2. Make combats more than just victory or death

Basically, give your players choices dentro combat. There are more ways to end a fight than simply dismembering all attackers. Some will try to flee when hurt, alerting other monsters further on in the dungeon (and making those encounters harder). Others will try to surrender, giving valuable information about future hazards. Some might want to simply steal some of the party's equipment, or collect some of their blood for a ritual, or kidnap the smallest party member, before running off. Alerting the players to different combat outcomes and goals will allow the party to feel like their choices in combat are effecting the outcome of the larger dungeon.

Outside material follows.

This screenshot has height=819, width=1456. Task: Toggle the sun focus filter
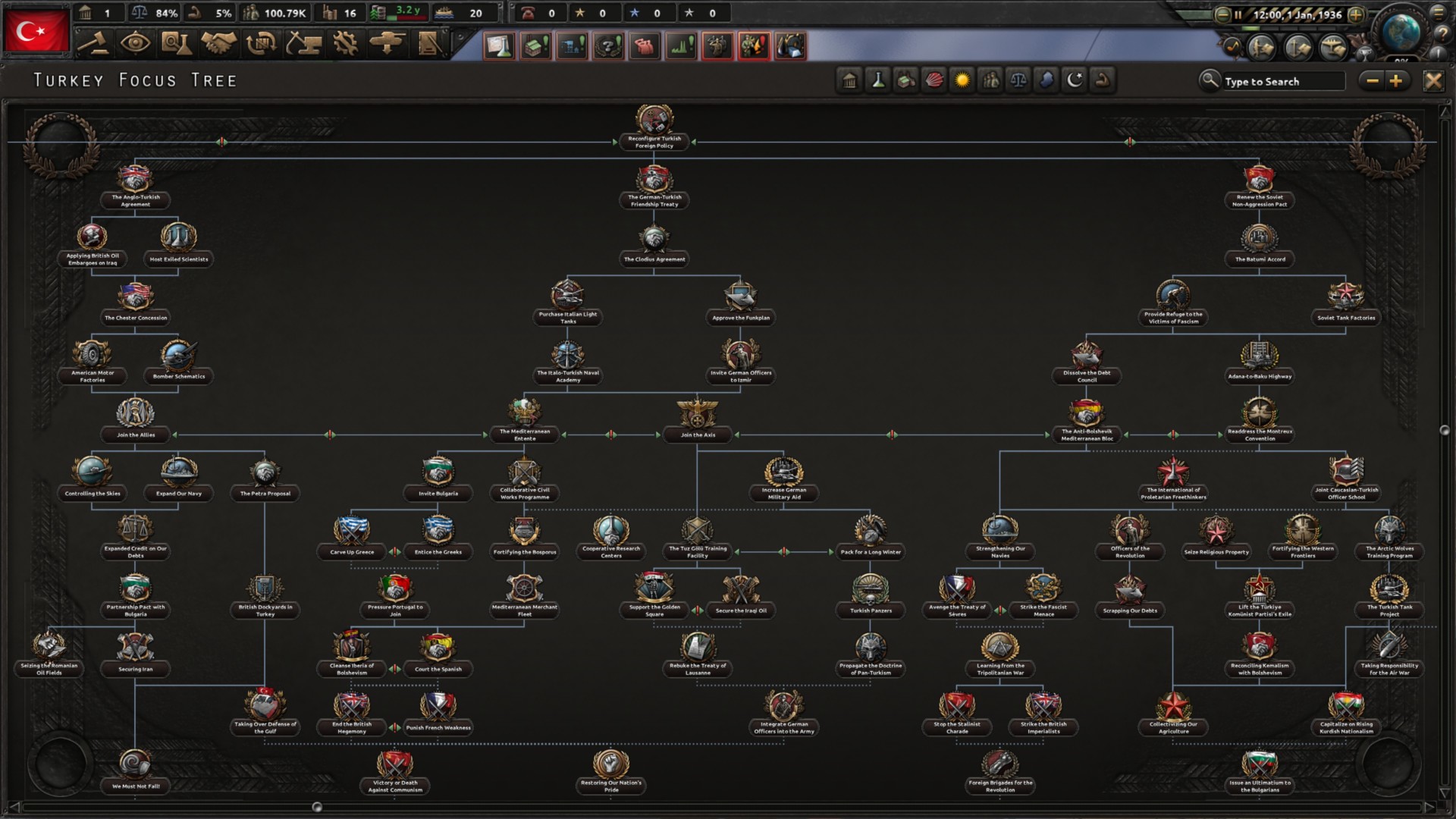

Ultimately, you're right to be worried about this. It means you're already moving in the right direction as a GM. Making your players feel like their choices matter will always take more effort than the alternative, especially in a planning-heavy campaign, but hopefully with these principles in mind you can keep your workload under control.

20.06.2014 / 19:43

Emulate water

A good approach is to make things fluid -- not everything has to be very linear. If the party makes lots of noise in combat, have mobs leave their posts to investigate.

Allow different exploration mechanics

You could try giving the players more options with how to explore, or have set-piece elements that make for memorable experiences, like a wall that's weak and the party can hear or peek through and decide to knock it down. Heck, sometimes its not a bad idea to let your players get straight to the BBEG, and they'll definitely pensar they caught the DM unprepared... "Remember that time we knocked down the wall and killed all those minions? That was epic!" The players will likely circle back and explore the rooms they missed, and likely loosen their guard since the boss has been dealt with.

Prepare branching paths

You seem to setup heavy handed, single focused narrative elements. For each node in that path, try to evaluate if its extremamente necessary to encounter things in the order you plan them. If the party can skip around, how does that change the resulting elements? Even having just a few different binary choices can result in a meaningful sense of freedom for your PCs.